Die Forscher geben an, dass es ihres Wissens nach die erste Studie sei, in der der Cannabiskonsum vor und nach dem Fitness Training untersucht wurde. Angesichts der fortschreitenden Legalisierungswelle und der geringen körperlichen Aktivität in den USA sei es für das öffentliche Gesundheitswesen wichtig, die potenziellen positiven als auch schädlichen Auswirkungen des Cannabiskonsums auf das Bewegungsverhalten zu verstehen.

Mehr Fitness dank Cannabis?

Angela Bryan von der UC Boulder erklärte in einer Pressemitteilung, dass acht von zehn Probanden angaben, Cannabis vor oder nach dem Sport zu konsumieren.

Dabei berichteten die meisten Probanden, dass der Cannabiskonsum sie zum Training motiviert und mehr Bewegungsfreude verschafft. Auch die Regeneration sei nach dem Sport verbessert.

„Es gibt ein Klischee, dass der Cannabiskonsum dazu führt, dass Menschen faul auf dem Sofa liegen und nicht körperlich aktiv sind. Aber diese Daten deuten darauf hin, dass dies nicht der Fall ist“, führte Bryan aus.

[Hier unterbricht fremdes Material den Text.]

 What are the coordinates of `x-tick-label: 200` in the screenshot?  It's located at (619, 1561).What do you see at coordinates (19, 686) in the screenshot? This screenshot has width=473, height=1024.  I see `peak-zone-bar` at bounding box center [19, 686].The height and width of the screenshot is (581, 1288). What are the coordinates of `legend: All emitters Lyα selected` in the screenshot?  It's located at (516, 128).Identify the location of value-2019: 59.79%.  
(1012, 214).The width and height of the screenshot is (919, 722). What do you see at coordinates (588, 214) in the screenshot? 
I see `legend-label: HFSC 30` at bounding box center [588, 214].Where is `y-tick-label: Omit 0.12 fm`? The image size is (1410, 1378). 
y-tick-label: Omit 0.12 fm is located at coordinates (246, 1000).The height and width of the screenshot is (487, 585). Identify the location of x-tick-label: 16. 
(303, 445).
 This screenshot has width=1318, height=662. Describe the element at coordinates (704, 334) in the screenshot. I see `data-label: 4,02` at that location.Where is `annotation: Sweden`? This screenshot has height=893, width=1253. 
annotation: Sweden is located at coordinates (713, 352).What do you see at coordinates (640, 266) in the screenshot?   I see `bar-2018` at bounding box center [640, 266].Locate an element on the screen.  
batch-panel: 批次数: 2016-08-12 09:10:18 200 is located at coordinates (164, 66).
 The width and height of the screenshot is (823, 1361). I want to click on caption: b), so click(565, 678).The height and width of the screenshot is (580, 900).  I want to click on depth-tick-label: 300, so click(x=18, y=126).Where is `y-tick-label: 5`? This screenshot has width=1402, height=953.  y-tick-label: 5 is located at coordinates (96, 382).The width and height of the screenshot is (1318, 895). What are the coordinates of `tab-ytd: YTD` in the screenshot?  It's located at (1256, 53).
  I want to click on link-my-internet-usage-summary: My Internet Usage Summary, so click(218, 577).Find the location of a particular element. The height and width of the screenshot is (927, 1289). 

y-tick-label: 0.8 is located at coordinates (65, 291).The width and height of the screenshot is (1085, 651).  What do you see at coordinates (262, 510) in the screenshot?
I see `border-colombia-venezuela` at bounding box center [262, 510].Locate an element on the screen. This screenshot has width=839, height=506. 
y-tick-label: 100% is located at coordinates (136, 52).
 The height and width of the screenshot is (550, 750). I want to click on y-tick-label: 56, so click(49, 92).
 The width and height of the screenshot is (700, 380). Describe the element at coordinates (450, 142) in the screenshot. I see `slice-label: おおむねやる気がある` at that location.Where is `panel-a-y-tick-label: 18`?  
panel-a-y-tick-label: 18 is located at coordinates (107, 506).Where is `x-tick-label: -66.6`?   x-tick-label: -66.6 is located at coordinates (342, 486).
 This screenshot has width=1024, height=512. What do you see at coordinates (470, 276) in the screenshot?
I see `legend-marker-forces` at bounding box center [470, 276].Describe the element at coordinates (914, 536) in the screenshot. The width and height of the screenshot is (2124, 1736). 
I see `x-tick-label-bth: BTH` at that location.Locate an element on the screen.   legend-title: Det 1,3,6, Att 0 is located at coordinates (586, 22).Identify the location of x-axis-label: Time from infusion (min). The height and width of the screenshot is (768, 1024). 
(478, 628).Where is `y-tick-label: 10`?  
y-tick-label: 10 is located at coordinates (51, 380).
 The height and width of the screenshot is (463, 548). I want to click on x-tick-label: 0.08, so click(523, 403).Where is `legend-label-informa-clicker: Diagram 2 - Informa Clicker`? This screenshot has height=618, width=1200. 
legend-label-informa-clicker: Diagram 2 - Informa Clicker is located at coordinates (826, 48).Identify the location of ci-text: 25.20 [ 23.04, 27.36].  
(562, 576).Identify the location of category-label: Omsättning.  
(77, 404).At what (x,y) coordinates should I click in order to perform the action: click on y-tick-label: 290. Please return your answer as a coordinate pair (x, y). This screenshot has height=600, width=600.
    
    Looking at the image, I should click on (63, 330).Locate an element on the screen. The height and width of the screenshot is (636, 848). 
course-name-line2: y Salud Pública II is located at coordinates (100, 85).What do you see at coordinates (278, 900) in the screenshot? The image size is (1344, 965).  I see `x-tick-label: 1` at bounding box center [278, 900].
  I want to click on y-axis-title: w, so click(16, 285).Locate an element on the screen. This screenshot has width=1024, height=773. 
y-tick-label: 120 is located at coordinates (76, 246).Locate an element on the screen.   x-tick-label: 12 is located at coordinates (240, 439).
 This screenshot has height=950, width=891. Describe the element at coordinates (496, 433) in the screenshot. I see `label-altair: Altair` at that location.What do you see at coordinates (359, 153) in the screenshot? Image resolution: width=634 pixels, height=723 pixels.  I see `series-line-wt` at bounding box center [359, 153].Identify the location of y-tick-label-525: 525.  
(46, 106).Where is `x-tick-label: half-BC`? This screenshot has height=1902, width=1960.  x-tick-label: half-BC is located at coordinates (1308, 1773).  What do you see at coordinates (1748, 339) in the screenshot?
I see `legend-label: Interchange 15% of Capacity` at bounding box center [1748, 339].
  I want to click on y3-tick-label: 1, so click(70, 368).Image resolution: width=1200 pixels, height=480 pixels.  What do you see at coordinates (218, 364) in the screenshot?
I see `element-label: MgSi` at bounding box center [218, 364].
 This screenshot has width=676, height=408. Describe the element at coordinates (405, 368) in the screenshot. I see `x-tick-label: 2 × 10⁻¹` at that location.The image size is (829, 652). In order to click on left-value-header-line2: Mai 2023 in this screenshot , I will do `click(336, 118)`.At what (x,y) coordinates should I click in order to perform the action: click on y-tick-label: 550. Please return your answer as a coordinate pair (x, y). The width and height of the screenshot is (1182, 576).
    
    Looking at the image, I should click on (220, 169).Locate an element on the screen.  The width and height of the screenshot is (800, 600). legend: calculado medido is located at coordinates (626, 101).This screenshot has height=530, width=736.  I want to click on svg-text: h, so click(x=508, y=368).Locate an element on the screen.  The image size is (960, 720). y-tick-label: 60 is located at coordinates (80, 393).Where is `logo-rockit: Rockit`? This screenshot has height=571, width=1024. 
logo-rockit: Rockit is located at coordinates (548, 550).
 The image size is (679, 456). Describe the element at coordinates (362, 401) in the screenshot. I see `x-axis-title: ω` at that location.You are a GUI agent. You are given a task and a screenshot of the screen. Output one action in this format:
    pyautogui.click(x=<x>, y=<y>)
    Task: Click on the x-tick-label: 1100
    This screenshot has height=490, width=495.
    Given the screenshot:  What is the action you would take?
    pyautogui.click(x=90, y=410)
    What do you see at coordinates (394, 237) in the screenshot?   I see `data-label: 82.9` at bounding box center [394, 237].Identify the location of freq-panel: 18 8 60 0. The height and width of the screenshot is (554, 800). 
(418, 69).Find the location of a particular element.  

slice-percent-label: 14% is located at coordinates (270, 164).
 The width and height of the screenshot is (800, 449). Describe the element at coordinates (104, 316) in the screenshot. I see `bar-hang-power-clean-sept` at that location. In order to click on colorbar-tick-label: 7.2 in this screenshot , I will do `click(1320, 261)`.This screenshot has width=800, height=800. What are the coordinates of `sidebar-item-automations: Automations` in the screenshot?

Weiter heißt es, dass die Probanden, die Cannabis konsumierten, pro Woche etwa 43 Minuten mehr Sport trieben als Nichtkonsumenten.

Trotz der Studienergebnisse rät Bryan davon ab, Cannabis als Hilfsmittel für das Fitness Training zu nutzen.

Wie kann Cannabis die körperliche Aktivität physiologisch beeinflussen?

„Es gibt Hinweise darauf, dass bestimmte Cannabinoide die Schmerzwahrnehmung dämpfen, und wir wissen auch, dass die Rezeptoren, an die Cannabis im Gehirn bindet, den Rezeptoren sehr ähnlich sind, die auf natürliche Weise während des Hochs von Sportlern aktiviert werden“, erklärte Co-Autorin Arielle Gillman.

Zudem erklärte Gillmann, dass man sich theoretisch vorstellen könne, dass Menschen motiviert bleiben könnten, wenn die Schmerzen gelindert und ein künstliches „Runner’s High“ ausgelöst werden. Außerdem könne Cannabis entzündungshemmend wirken, was die Regeneration nach dem Fitness Training unterstützen könnte.

Weitere Studien in Planung

Die Autoren weisen darauf hin, dass die Umfrage insofern Einschränkungen unterliegt, weil sie nur Personen untersuchte, die regelmäßig Cannabis konsumieren. Zudem habe man sich auf Staaten konzentriert, die Cannabis bereits legalisiert haben. Bei CU Boulder geht die Forschung jedoch weiter. Man will hier den Aktivitätsgrad älterer Erwachsener, die Cannabis konsumieren, mit Nichtkonsumenten zu vergleichen.

Vorläufige Ergebnisse dieser separaten Studie zeigen, dass die Cannabiskonsumenten nach dem Beginn eines 16-wöchigen Trainingsprogramms mehr trainierten als die Nichtkonsumenten.

„Wenn wir älter werden, fängt die Bewegung an zu schmerzen. Und das ist ein Grund, warum ältere Erwachsene nicht so viel trainieren. Sollte Cannabis die Schmerzen und Entzündungen lindern können, so könnte es älteren Menschen helfen, aktiver zu sein. Das könnte ein weiterer Vorteil sein“, erklärte Bryan.